Clearly ECCC is nowhere near as massive as SDCC, but it is a large, well-attended con, spread across 2 convention centers and one hotel. The obvious difference is that ECCC lacks a ‘Hollywood’ presence. There are no studio booths, and very few ‘commercial’ booths on the exhibit floor (although the number of large booths increases each year, with 2016 marking the debuts of Funko exclusives and a Weta booth on the exhibit floor). While there are entertainment celebrities present, the focus is on selling autographs and photo ops (similar to a Wizard World con) and panels with these celebs are limited to one-on-one interviews and audience Q&A. You will not find advance screenings, major announcements or media-hyped studio panels featuring multiple cast members of national television shows and movies (although you might find such panels for local, independent film studios, on a much smaller scale). In this arena there is no comparison to SDCC.

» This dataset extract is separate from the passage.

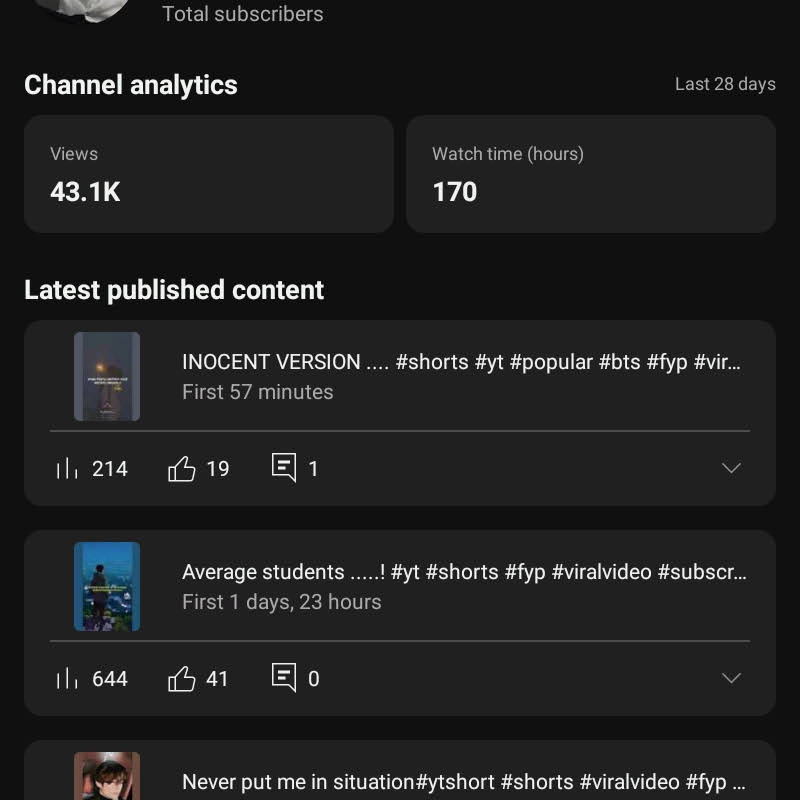The height and width of the screenshot is (800, 800).
Task: Tap the channel profile picture at top
Action: pos(84,10)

Where ECCC shines is in its offerings to various elements of the fan community. The Writers’ Block hosts multiple national book publishers and authors, offering numerous panels and free autograph signings every day. It is easy to find free book giveaways and literary discussions to intrigue any avid reader. For example, this year’s show included panels on creating your own worlds, developing strong female characters, and publishing your own works, among many others.

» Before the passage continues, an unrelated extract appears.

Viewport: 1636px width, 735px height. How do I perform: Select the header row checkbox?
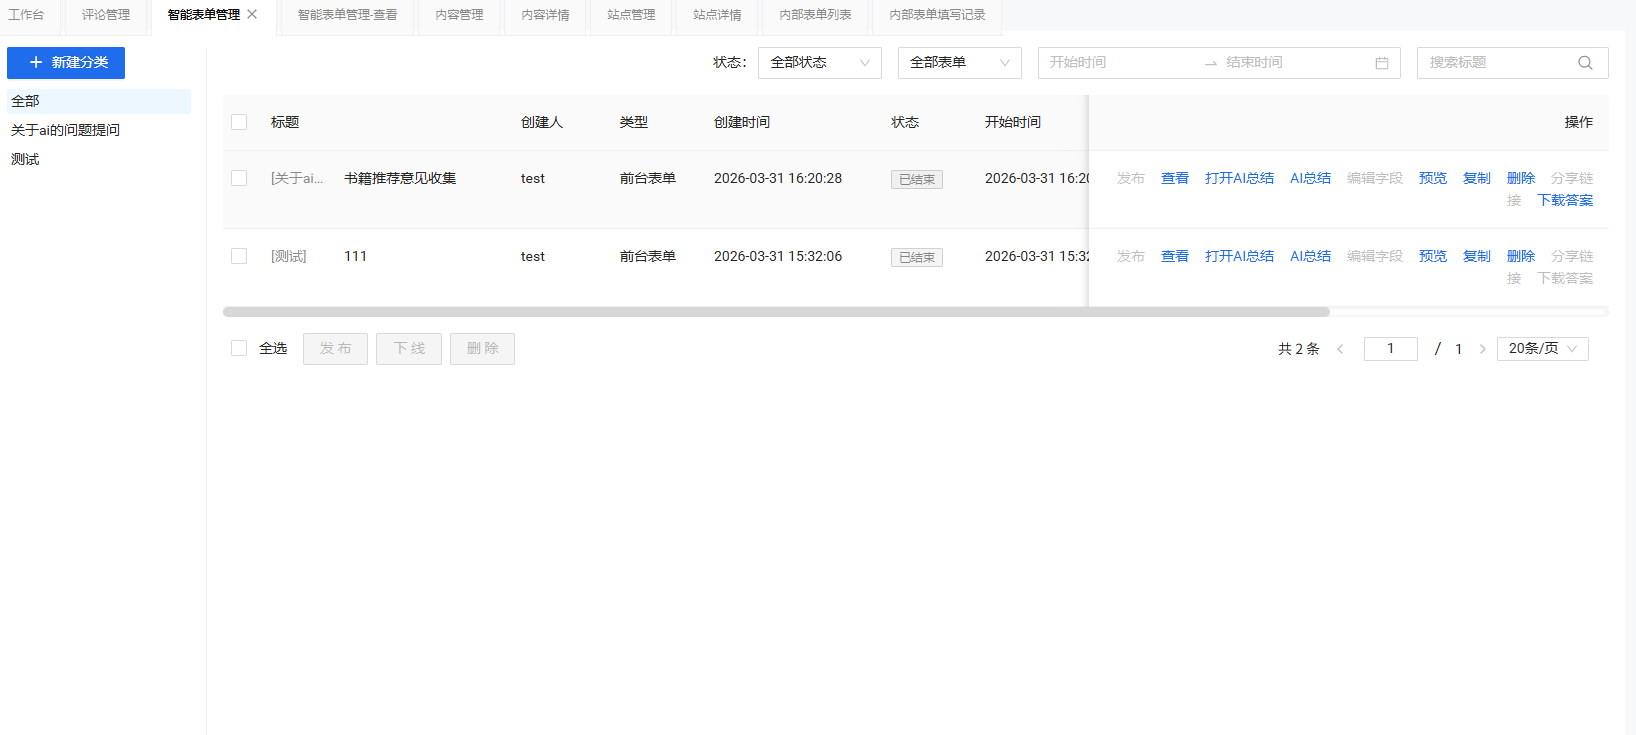[239, 122]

ECCC also boasts a strong cosplay presence, with a large percentage of its attendees dressing in costumes of all types and complexities. Numerous professional cosplayers are present, and every day there are a number of quality cosplay panels, from helping out beginners, to wig workshops, to creating foam armor. ECCC is also host to the Western Championships of Cosplay, a prestigious and competitive event that draws a large crowd on Saturday night of each convention. Yet my favorite aspect of this friendliness toward those of us who like to dress in costume is the Cospitality Lounge, a series of rooms dedicated to fixing any mishaps that might occur with your costume, be it paint scratches, dents, rips, tears, or wig tangles. Armed with needles, glue guns, paint, and other accoutrements, a number of people are ready to assist you with your cosplay repairs and get you back out there, enjoying the con.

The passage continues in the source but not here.